Chat rooms soon gave way to services like MySpace, but Dooley said the rules haven’t changed and parents need to become more engaged.
“Let the kids know, on the Internet, you don’t know who you’re talking to,” Dooley said. “Parents aren’t the friends of their kids. Parents needs to know and observe what their kids are doing.”
That can be daunting for working parents. Keeping tabs on the kids used to mean knowing where they went after school, not whom they talked to in their bedrooms.
So when they hear of a new fad among teens, their instinct is to worry.
And the horror stories are indeed terrifying.
Last month, for example, 14-year-old Judy Cajuste was found strangled and naked in a Newark, N.J., garbage bin. Police seized a computer from her bedroom after friends said she told them of a man in his 20s she met on MySpace. The death remains unsolved.

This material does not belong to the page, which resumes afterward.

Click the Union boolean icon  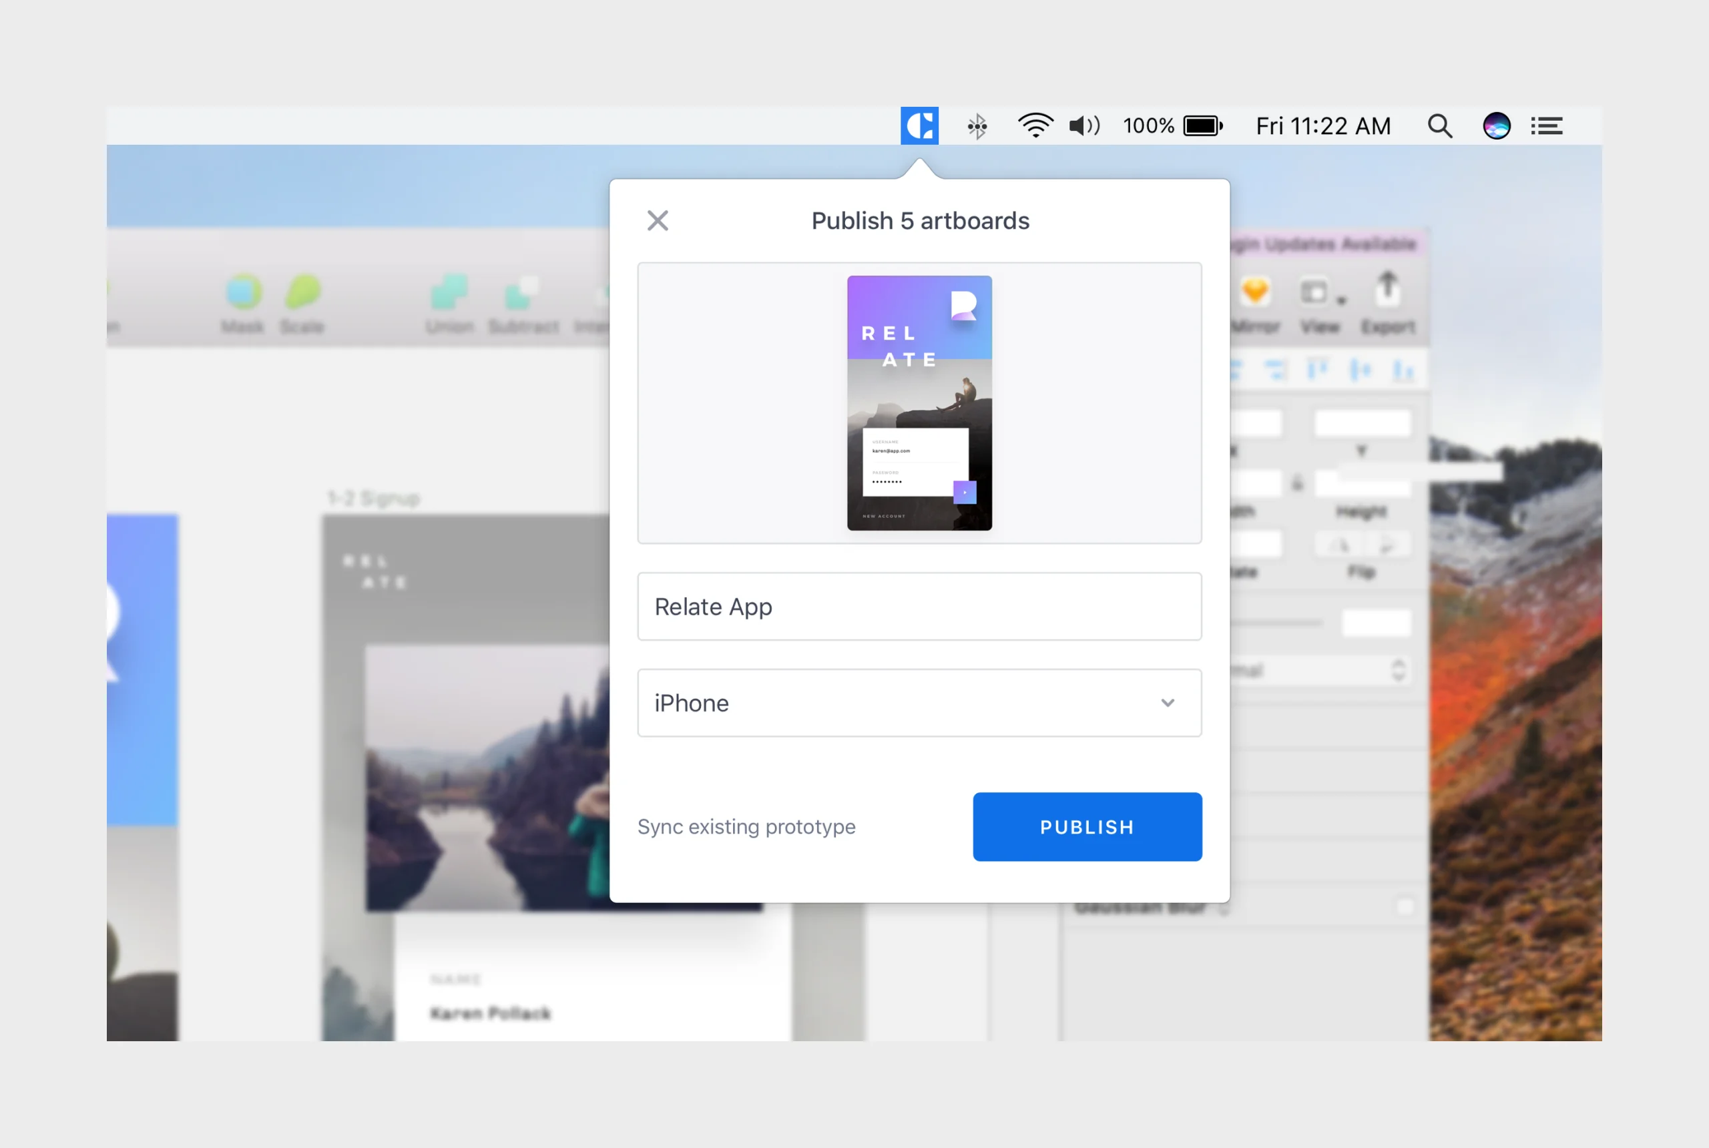pyautogui.click(x=449, y=293)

Beyond the threat of abduction, bullies who once made the rounds on playgrounds are using Web logs and home pages to spread rumors and lies faster than the schoolyard grapevine ever could.
MySpace profiles have been used to threaten classmates and in at least one case, to mock a school principal.
Many schools have responded by restricting Internet access from school computers. One private school in Newark, N.J., ordered students to remove all personal blogs from the Internet, even if accessed from home, to protect them from online predators.
Some parents, like Ululani Stauffacher of Eureka, Calif., forbid their children from using MySpace. Stauffacher said her 17-year-old daughter ran off for two days with a 19-year-old man she met online.
“I was going crazy,” Stauffacher said. “I was just hearing things about MySpace and incidents of girls missing and some don’t get returned to their families. All that I was thinking about was that my daughter was going to be another statistic.”
The concerns aren’t limited to MySpace, but the News Corp. unit gets the attention because of its sheer size — 54 million users, a quarter of them registered as teens.
MySpace forbids minors 13 and under from joining and provides special protections for those 14 and 15 — only those on their friends’ list can view their profiles. Nonetheless, kids lie when they sign up, and many of their profiles carry photos of themselves in suggestive poses, along with personal information against the site’s recommendations.
“They’re licking their lips and arching their back for the camera because they can, and they have no idea of the consequences,” said Parry Aftab, an Internet safety expert.
But Aftab said most MySpace users aren’t getting themselves in trouble.
Experts say that banning children from using social-networking sites is akin to forbidding them from going to the mall or the movie theater for fear they’ll be abducted.
“I wish I could hover over my children 24-7, but the best I can do is teach them that there are ways to keep themselves safe,” said Steve Jones, a communications professor who studies new media at the University of Illinois at Chicago.
In a statement, MySpace said it has developed safety tips for parents and children and devotes scores of employees to monitoring the site around the clock. The site also has ways for users to report inappropriate behavior. The company says it removes inappropriate images and closes accounts that violate its rules.
Chris DeWolfe, MySpace’s chief executive, encourages parents to talk to their kids about Internet safety, but Aftab said many parents ignore advice until it is too late.
Connecticut Chief State’s Attorney Christopher Morano, who has strictly limited the information his 10- and 12-year-old children put on the Internet, said he was surprised to learn that they had been contacted by strangers they believed were pedophiles. His kids ignored it, Morano said, but parents need to closely monitor Internet activity.
“You wouldn’t leave your kid on the side of the highway without supervision,” Morano said. “You shouldn’t put them on the Internet highway without the same type of supervision.”